The new package
discrim
contains parsnip
bindings for additional classification models, including:
- Linear discriminant analysis (LDA, simple and L2 regularized)
- Regularized discriminant analysis (RDA, via Friedman (1989))
- Flexible discriminant analysis (FDA) using MARS features
- Naive Bayes models
The package can also be used as a template for adding new models to tidymodels
without having to directly involve parsnip
.
As an example, the package contains a simulated data set with two factors and two classes:
library(tidyverse)
#> ── Attaching packages ────────────────────────────────────────────────────────────────────────────────────── tidyverse 1.2.1 ──
#> ✔ tibble 2.1.3 ✔ purrr 0.3.2
#> ✔ tidyr 1.0.0 ✔ dplyr 0.8.3
#> ✔ readr 1.3.1 ✔ stringr 1.4.0
#> ✔ tibble 2.1.3 ✔ forcats 0.4.0
#> ── Conflicts ───────────────────────────────────────────────────────────────────────────────────────── tidyverse_conflicts() ──
#> ✖ dplyr::filter() masks stats::filter()
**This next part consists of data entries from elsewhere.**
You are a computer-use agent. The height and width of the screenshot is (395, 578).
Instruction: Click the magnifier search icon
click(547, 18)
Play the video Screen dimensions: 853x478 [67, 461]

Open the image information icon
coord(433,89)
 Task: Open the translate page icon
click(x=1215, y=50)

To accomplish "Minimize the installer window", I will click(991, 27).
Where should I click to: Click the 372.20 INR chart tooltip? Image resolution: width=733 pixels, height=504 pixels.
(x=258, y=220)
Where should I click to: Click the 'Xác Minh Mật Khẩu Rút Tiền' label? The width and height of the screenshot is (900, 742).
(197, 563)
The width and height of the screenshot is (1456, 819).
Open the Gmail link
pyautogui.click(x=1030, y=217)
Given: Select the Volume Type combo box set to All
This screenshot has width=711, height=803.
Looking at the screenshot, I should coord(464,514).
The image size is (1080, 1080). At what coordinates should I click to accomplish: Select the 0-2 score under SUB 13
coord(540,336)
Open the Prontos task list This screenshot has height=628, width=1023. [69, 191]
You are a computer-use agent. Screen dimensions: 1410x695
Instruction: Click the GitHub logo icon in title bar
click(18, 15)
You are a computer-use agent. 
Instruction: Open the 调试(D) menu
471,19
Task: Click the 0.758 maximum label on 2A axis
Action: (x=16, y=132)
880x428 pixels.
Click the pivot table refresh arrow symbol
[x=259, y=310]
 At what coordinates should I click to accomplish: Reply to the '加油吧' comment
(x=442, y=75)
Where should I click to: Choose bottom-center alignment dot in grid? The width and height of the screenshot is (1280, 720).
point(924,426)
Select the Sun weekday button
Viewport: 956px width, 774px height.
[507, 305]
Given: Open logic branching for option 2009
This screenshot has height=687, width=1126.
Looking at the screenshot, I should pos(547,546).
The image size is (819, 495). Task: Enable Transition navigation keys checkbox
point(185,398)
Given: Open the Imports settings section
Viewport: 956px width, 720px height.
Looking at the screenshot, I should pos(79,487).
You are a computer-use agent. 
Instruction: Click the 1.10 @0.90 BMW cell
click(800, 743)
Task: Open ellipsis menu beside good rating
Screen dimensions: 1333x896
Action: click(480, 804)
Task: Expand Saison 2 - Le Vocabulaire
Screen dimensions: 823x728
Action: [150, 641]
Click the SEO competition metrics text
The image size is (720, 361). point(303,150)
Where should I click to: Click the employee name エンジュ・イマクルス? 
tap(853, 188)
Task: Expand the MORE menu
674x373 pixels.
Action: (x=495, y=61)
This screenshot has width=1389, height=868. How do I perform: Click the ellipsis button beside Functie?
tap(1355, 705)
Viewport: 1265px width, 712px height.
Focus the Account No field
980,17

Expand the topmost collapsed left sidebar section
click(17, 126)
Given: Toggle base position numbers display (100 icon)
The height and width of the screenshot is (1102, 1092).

#> ✖ dplyr::lag() masks stats::lag()
#> ✖ dplyr::select() masks MASS::select()
library(rsample)
library(discrim)
#> Loading required package: parsnip
library(earth)
data("parabolic", package = "rsample")
#> Warning in data("parabolic", package = "rsample"): data set 'parabolic' not
#> found
parabolic
#> # A tibble: 500 x 3
#> X1 X2 class
#> <dbl> <dbl> <fct>
#> 1 3.29 1.66 Class1
#> 2 1.47 0.414 Class2
#> 3 1.66 0.791 Class2
#> 4 1.60 0.276 Class2
#> 5 2.17 3.17 Class1
#> 6 1.94 3.83 Class1
#> 7 -0.588 -0.977 Class2
#> 8 -0.951 1.40 Class1
#> 9 0.275 0.370 Class2
#> 10 -1.13 -1.14 Class1
#> # … with 490 more rows
ggplot(parabolic, aes(x = X1, y = X2)) +
geom_point(aes(col = class), alpha = .3) +
coord_equal() +
theme(legend.position = "top")
How would a flexible discriminant model do here? We’ll split the data then fit the model:
set.seed(115)
data_split <- initial_split(parabolic, prop = 2/3)
data_tr <- training(data_split)
data_te <- testing(data_split)
fda_mod <- discrim_flexible() %>% set_engine("earth")
fda_fit <-
fda_mod %>%
fit(class ~ X1 + X2, data = data_tr)
fda_fit
#> parsnip model object
#>
#> Call:
#> mda::fda(formula = formula, data = data, method = earth::earth)
#>
#> Dimension: 1
#>
#> Percent Between-Group Variance Explained:
#> v1
#> 100
#>
#> Training Misclassification Error: 0.105 ( N = 334 )
Since no model tuning parameters were specified, the MARS algorithm follows its own internal method for optimizing the number of features that are included in the model. The underlying MARS model is:
summary(fda_fit$fit$fit)
#> Call: earth(x=x, y=Theta, weights=weights)
#>
#> coefficients
#> (Intercept) -0.892
#> h(X1- -1.42535) 2.780
#> h(X1- -0.907457) -1.972
#> h(X1- -0.450335) -0.766
#> h(X2-0.351695) -1.634
#> h(X2-1.44562) 1.461
#>
#> Selected 6 of 13 terms, and 2 of 2 predictors
#> Termination condition: Reached nk 21
#> Importance: X2, X1
#> Number of terms at each degree of interaction: 1 5 (additive model)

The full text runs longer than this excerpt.